◆ 文書本文 ◆
*****

一覧を見る今回のおとなりさんは映像監督・中尾浩之さん
中尾さんは幼い頃から映画監督を目指し、学生時代には自主映画の制作も手掛けるなどして、大学卒業後は自ずと映画や映像の世界へ進みます。
その後、実写とアニメーションを組み合わせた「スチーム係長」がMTV Station-IDコンテストでグランプリを受賞すると、その新しい手法が話題となり国内のみならず海外からも映像制作の依頼が来るなど、一躍注目を集めます。
数ある有名作品の中でも、中尾さんが脚本と監督を手掛けたNHKの歴史エンタメ番組「タイムスクープハンター」は特に好評を得て、6年間に渡って放送されました。
また、2013年には劇場版の映画も公開されるほど人気作品となりました。
中尾さんの作品が世界中の映画祭で多くの賞を受賞し、比例するようにドラマや映画の制作の現場を忙しく駆け回っていたところに、コロナ禍の広がりとともに制作現場にも変化が訪れます。

*****

◆ 掲載資料 ◆
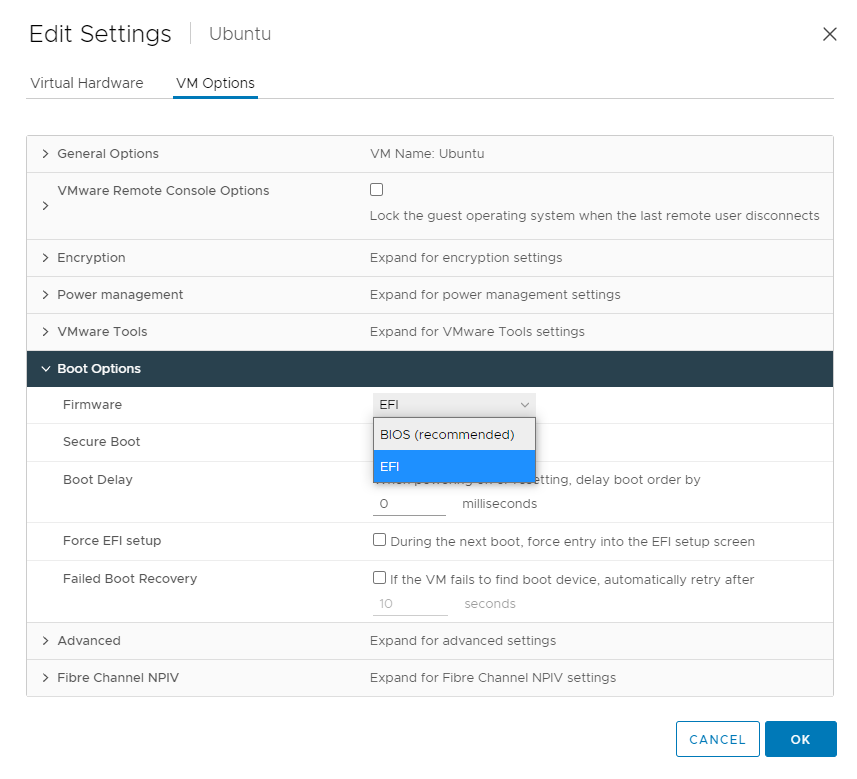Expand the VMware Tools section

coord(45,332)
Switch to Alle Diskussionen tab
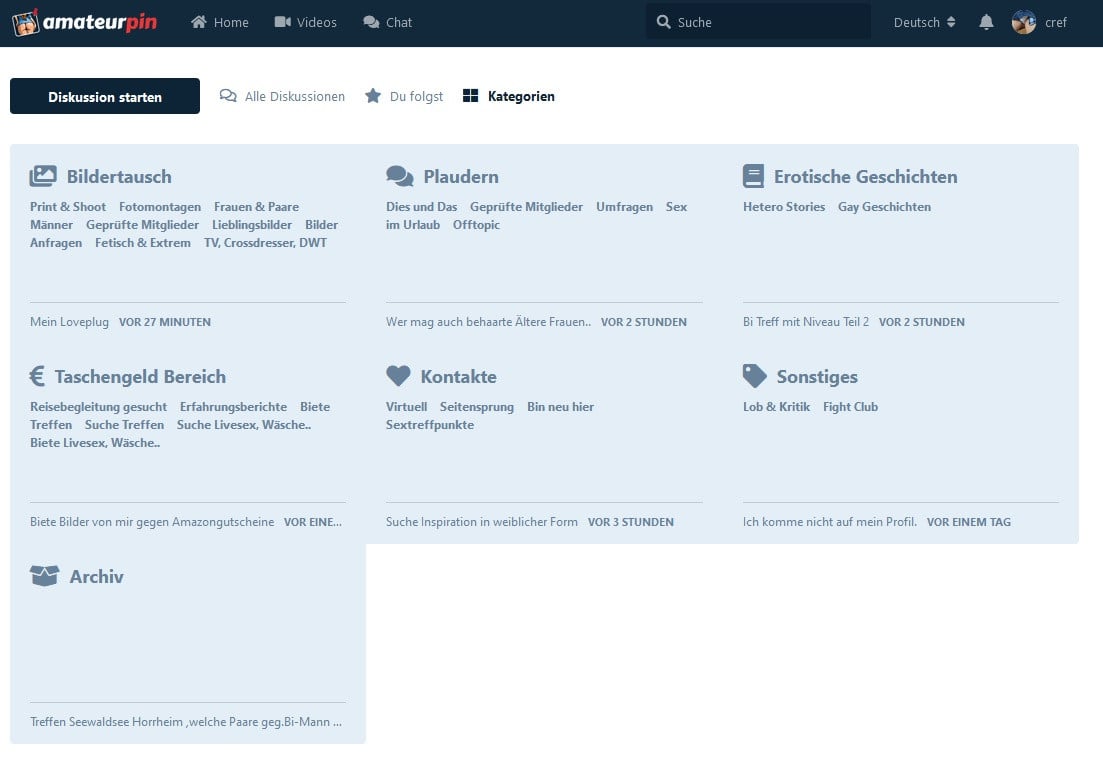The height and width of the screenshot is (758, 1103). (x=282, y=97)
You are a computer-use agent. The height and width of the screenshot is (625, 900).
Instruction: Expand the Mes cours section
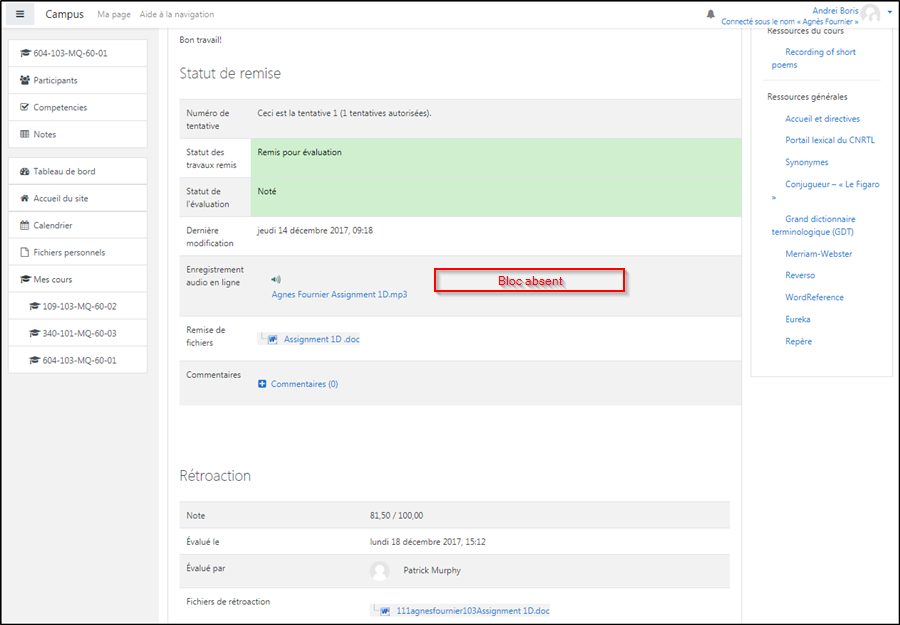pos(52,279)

*****

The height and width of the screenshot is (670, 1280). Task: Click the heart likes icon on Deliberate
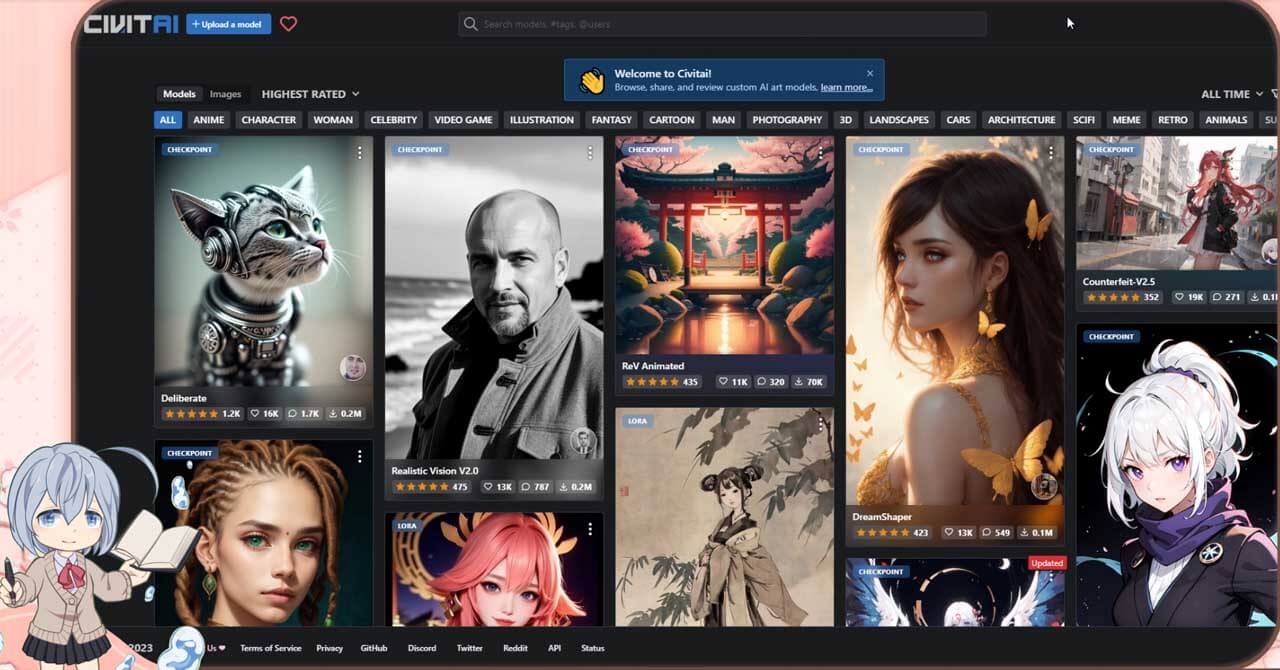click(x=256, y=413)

*****

◆ 課題の目標 ◆
中尾浩之さんの紹介文に書かれている事実について答えてください。
(a) 「スチーム係長」がグランプリを受賞したのは、何というコンテストですか？
(b) 「タイムスクープハンター」は何年間にわたって放送されましたか？
(c) 劇場版の映画が公開されたのは何年ですか？
これらの資料は、本文とは別の出典から取られたものです。

◆ 解答全文 ◆
(a) MTV Station-IDコンテスト
(b) 6年間
(c) 2013年